== Enunciado da tarefa ==
De acordo com o texto fornecido, que título recebeu a matéria produzida por A. S. August?

Um ser misterioso e soturno
A partir da longa entrevista concedida ao jornalista Roberto Botelho da Costa — que em uma noite chuvosa de novembro de 1963 viria a testemunhar a aparição de um UFO de cerca de 15 m de diâmetro do topo de um pequeno morro em uma vasta área despovoada do bairro de Guaianazes, extremo leste da cidade de São Paulo —, seu companheiro de profissão, o jornalista, professor universitário, astrônomo amador e ufólogo A. S. August, produziu uma sensacional matéria, da qual nos valemos [O texto foi intitulado Vê Disco em Guaianazes e saiu no suplemento especial O Estranho Mundo dos Discos Voadores, do Diário Popular, em setembro de 1967]. O caso de Alex Madruga é fascinante e procuramos reproduzi-lo aqui em sua forma original. Interromperemos somente naqueles pontos em que comentários e observações se façam necessários.

== Dados exibidos ==
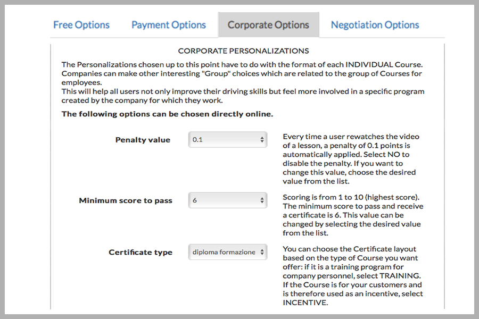
Task: Click the Minimum score to pass label
Action: pyautogui.click(x=126, y=200)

== Resposta esperada ==
Vê Disco em Guaianazes.